He also threatened to tell Her Majesty's Revenue and Customs (HMRC) and that she would "suffer the consequences".
The victim paid the money back but received another voicemail the next day asking for a further £500 to cover the cost of gifts and meals.
On March 8 she received another message from Eyley who said: "You've clearly decided not to pay back the £500 you swindled out of me.
"I don't feel inclined to keep your wrongdoing secret any longer."
The victim contacted police and Eyley was arrested but refused to make any comment.
A statement from the victim read in court described the "desperate situation" she was in when she met him and stated "he took advantage of that".

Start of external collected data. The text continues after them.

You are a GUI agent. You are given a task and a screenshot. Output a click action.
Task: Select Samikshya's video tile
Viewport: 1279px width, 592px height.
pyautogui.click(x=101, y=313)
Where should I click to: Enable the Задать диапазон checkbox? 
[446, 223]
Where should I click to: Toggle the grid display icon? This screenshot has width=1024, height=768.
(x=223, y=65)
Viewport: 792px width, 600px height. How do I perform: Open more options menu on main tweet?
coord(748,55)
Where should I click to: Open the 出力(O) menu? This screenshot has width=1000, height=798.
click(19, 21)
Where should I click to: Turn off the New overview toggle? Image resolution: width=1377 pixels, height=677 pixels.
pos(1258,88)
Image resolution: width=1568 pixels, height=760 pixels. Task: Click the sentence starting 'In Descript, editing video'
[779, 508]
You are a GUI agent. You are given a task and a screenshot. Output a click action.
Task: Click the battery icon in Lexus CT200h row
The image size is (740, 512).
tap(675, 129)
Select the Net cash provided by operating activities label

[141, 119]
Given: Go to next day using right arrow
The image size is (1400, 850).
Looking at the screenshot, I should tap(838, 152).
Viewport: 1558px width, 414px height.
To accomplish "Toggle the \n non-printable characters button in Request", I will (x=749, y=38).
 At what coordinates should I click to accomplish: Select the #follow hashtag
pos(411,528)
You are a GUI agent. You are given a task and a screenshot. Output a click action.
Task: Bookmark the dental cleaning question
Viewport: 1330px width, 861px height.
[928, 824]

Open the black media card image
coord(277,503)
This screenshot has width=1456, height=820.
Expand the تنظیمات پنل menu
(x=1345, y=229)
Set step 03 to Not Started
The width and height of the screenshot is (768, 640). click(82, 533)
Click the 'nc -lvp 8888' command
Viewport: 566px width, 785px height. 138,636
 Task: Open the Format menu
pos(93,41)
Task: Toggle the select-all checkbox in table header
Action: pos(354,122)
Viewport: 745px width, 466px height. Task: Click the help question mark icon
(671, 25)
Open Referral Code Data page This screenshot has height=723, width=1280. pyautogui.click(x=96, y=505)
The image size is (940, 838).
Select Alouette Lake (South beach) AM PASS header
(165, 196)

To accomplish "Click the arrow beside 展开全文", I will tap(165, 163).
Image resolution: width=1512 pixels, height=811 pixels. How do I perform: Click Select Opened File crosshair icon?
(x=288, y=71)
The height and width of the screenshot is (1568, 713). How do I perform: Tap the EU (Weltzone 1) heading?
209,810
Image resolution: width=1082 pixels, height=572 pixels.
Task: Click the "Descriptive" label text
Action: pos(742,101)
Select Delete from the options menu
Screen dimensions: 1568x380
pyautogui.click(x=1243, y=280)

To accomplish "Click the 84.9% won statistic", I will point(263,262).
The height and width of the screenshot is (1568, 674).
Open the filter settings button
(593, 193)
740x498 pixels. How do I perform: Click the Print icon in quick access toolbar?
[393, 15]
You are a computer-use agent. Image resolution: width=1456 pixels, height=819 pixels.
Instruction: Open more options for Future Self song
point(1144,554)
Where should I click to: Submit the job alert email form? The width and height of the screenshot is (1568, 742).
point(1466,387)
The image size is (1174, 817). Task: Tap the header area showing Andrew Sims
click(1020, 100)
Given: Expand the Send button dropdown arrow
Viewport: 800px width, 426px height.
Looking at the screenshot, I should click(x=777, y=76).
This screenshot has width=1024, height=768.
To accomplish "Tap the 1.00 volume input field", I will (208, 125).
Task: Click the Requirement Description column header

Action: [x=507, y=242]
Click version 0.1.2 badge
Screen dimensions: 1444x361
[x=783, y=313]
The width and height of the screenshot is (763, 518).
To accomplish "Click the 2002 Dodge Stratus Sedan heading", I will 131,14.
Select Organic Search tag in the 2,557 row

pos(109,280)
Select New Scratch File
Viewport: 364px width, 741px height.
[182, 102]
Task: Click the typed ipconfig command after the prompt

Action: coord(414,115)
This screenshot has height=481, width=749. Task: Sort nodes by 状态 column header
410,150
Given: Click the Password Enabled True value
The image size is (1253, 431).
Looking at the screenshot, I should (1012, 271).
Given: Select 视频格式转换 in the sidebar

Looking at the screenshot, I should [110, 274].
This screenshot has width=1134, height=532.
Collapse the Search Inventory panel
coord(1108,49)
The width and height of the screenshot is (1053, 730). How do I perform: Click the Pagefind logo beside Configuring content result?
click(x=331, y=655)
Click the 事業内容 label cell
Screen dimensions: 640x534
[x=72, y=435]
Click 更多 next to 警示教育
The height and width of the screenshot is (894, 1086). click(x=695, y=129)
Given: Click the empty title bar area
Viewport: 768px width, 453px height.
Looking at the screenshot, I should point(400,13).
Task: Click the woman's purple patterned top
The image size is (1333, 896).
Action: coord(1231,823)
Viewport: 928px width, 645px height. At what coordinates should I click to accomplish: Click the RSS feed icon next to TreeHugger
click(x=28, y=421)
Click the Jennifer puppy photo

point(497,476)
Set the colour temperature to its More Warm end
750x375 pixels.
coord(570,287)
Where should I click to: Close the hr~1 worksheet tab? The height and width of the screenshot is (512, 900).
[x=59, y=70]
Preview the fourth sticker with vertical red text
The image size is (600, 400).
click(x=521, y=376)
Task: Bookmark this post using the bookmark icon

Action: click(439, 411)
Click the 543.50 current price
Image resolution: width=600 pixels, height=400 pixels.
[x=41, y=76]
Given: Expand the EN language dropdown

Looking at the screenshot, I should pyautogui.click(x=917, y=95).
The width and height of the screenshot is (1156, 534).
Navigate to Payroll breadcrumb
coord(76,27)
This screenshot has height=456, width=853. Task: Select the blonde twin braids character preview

On Wednesday (July 6) Eyley, who previously admitted blackmail, was jailed for 28 months.
Judge Andrew Shaw said Eyley had behaved in a "despicable" manner.
Judge Shaw said he had taken "shameful advantage" of the victim who he had caused "severe psychological harm" by threatening to "expose embarrassing material" about her.
Andrew Oliver, mitigating, said Eyley had pleaded guilty and urged the court to give the appropriate credit.
He said: "It's clear he felt he had been wronged and felt bitter and upset and felt he had been taken advantage of and used."
A restraining order was also imposed prohibiting Eyley from contacting the victim indefinitely, either directly or indirectly.